Still, I thought I might want to connect and introduce this young educated lady to another person, not for romantic reasons since she has a boyfriend but since the man I know is isolated in that city and she might be kind enough to include him among her acquaintances and perhaps she might know of a matching lady. Things looked okay for a fair amount of scrolling through photos etc. Then it flashed before me.

She had posted a close up of a Nazi-Klan rally from somewhere being guarded by cops, with her comments:

This does not surprise me. If you’re surprised, you probably voted for him. And you’re white. And you’re either lower-middle class or upper-middle class. And you lack compassion, and you stand by and are “sad but I’m not the one doing it,” and you are part of the problem. We know who you are, but YOU do not know who you are. The candidate you voted for gave these people a voice, legitimized them, and brought them out of the woodwork. If you deny that at all, you need to read the news starting from the beginning of the campaign–and not just Fox News. Choose news about it from another country if that is most trustworthy to you. (And can we all just finally admit that “having a black friend,” listening to hip hop, making out with that black guy one time, and watching the Cosby Show doesn’t mean you’re not racist.)
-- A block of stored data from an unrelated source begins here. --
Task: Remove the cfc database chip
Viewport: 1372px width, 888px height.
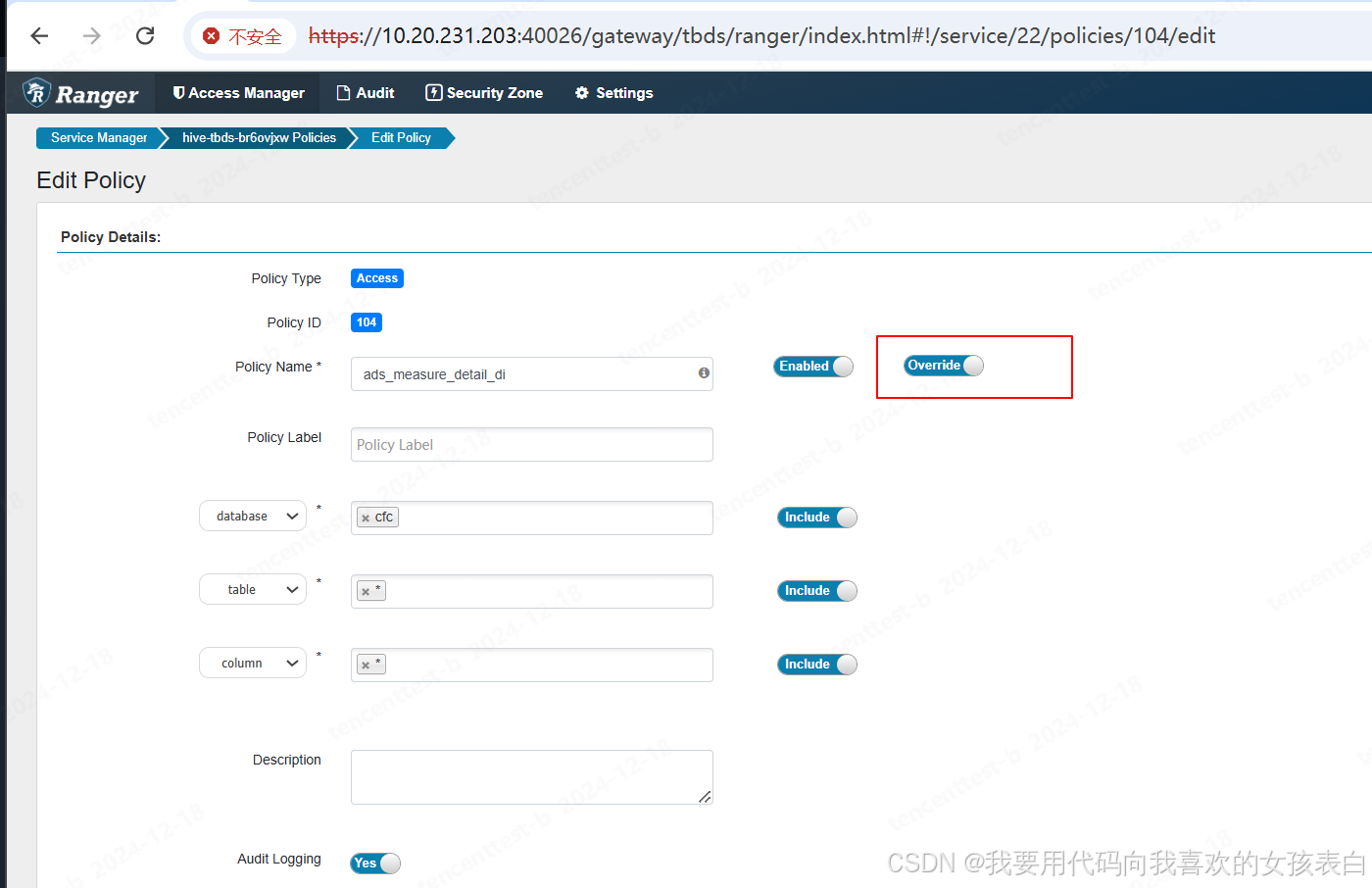Action: pyautogui.click(x=367, y=517)
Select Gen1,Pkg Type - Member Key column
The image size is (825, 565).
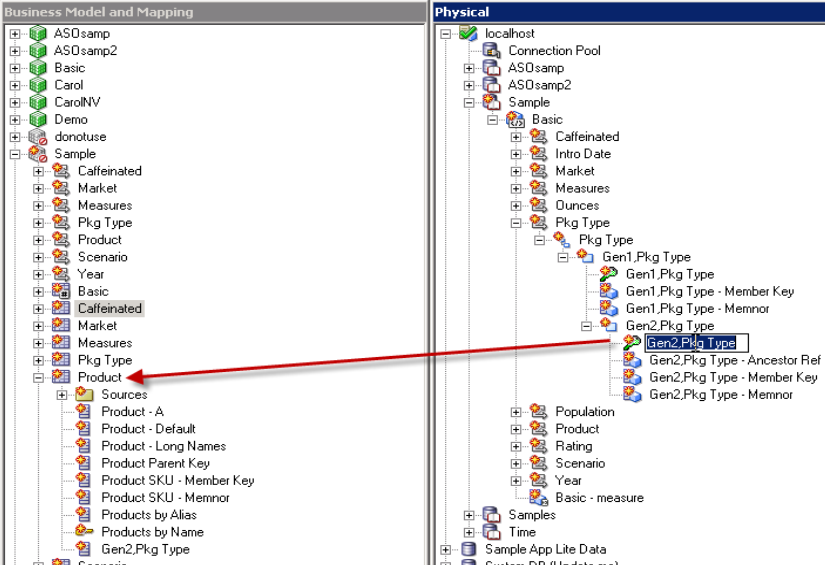[x=709, y=291]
I would not have cared who she voted for. And not so long ago, people didn’t tell other people that unless they voted for the same party and candidate, they were responsible for all bad things. Besides, she knows your views come from one source, and nothing in your actual interests and behavior could challenge her summation of you. So I’m not making any introductions. She didn’t care who read this, she thought it was brilliant and convincing, and even if I had voted the approved way she immediately lost my respect. If you can’t conform to her parameters, you’re not invited into her world and she doesn’t want to know anything else about yours, so that takes care of that, which is sad.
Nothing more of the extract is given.